Directions for this task:
Provide only the number of lines below that contain the word "title".

Dataset extract:
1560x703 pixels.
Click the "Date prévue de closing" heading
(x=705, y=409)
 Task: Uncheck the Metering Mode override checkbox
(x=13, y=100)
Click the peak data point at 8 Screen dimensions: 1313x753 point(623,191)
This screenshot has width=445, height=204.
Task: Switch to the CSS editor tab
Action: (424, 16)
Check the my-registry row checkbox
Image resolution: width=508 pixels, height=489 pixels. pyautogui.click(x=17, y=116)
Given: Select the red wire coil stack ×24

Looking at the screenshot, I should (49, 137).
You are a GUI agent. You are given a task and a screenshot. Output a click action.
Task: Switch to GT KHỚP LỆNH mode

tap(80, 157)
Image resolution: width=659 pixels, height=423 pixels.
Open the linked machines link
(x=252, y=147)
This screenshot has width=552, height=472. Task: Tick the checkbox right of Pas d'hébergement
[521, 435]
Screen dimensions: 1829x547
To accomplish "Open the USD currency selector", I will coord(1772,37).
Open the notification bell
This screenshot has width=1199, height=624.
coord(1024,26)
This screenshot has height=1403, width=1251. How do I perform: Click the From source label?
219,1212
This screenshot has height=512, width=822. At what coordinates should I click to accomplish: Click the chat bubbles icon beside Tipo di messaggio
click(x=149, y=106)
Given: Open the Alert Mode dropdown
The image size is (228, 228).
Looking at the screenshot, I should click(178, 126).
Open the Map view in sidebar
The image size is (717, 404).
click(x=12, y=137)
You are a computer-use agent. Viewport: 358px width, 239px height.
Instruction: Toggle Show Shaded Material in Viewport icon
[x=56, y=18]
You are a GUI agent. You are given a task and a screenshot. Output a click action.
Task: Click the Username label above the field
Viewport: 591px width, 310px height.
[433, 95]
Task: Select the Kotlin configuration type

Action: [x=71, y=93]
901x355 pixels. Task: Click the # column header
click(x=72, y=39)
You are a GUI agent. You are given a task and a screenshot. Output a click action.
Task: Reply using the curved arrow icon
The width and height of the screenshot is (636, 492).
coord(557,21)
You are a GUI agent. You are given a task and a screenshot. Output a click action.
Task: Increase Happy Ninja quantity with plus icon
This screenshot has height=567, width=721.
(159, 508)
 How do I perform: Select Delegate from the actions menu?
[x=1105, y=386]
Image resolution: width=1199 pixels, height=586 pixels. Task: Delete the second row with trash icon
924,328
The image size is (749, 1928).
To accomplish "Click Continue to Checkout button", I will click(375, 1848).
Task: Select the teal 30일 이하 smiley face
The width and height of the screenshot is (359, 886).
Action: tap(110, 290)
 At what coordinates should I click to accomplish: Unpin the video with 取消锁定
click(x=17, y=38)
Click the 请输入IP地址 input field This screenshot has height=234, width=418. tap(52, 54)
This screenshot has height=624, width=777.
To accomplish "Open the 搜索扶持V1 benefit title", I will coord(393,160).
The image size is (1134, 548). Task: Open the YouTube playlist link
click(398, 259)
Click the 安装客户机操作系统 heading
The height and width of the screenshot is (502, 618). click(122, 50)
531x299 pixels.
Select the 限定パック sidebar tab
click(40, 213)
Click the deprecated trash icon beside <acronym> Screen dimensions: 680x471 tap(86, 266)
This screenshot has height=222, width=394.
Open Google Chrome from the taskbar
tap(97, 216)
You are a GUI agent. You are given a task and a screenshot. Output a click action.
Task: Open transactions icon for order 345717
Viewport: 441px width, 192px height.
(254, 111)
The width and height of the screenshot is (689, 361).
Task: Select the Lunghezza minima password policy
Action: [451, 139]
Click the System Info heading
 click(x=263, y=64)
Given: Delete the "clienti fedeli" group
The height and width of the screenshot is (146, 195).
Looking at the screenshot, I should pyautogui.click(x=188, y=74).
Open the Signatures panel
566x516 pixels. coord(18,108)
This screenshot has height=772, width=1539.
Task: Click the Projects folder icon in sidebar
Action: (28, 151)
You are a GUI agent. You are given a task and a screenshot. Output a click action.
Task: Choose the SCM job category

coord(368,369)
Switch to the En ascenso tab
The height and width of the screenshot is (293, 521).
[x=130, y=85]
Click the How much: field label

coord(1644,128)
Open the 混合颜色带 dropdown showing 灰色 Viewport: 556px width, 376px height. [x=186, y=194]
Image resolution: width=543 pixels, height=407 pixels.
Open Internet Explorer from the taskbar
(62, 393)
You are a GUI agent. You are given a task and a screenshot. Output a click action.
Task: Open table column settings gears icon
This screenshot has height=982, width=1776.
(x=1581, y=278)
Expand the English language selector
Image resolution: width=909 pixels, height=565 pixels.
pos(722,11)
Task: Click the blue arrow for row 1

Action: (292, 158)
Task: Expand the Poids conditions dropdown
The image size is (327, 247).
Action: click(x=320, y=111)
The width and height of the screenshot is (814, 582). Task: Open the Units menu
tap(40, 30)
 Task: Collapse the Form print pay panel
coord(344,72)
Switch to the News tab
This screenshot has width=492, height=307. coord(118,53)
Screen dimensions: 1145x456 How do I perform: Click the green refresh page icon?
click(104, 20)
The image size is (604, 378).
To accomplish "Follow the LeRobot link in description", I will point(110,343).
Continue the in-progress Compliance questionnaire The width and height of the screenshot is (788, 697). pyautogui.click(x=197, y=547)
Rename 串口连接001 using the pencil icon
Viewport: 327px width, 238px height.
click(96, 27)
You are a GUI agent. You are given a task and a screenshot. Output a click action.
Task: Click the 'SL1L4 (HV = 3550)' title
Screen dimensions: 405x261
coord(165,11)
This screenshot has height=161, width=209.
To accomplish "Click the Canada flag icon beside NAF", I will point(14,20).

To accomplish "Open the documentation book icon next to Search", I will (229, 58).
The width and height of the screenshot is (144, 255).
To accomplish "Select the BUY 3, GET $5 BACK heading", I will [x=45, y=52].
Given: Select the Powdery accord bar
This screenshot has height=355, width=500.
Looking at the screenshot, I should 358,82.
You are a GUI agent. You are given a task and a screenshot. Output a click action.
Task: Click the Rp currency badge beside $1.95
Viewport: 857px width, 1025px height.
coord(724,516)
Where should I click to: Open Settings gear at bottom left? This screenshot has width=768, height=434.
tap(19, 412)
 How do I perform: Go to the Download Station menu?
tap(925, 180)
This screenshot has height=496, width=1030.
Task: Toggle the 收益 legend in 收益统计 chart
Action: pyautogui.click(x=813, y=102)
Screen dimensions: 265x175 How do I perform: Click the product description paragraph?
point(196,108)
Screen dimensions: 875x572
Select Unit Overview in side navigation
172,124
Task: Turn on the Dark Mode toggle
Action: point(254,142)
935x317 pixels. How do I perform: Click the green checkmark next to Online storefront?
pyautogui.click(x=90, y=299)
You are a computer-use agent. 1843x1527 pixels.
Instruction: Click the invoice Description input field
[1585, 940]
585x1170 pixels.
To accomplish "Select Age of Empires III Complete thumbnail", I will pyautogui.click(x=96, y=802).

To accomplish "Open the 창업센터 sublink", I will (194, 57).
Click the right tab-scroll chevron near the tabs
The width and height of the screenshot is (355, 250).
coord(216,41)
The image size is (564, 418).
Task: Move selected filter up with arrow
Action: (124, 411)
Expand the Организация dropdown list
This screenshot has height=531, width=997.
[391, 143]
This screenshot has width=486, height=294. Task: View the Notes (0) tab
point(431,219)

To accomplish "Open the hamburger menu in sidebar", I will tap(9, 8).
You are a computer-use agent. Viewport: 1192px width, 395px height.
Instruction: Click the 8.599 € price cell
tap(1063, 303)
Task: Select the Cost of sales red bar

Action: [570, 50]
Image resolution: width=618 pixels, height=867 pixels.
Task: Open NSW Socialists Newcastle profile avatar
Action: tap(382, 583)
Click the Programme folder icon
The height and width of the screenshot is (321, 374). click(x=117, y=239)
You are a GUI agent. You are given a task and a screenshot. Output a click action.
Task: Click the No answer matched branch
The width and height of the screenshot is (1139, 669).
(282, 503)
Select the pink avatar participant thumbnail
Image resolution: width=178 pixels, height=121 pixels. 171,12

Expected answer:
2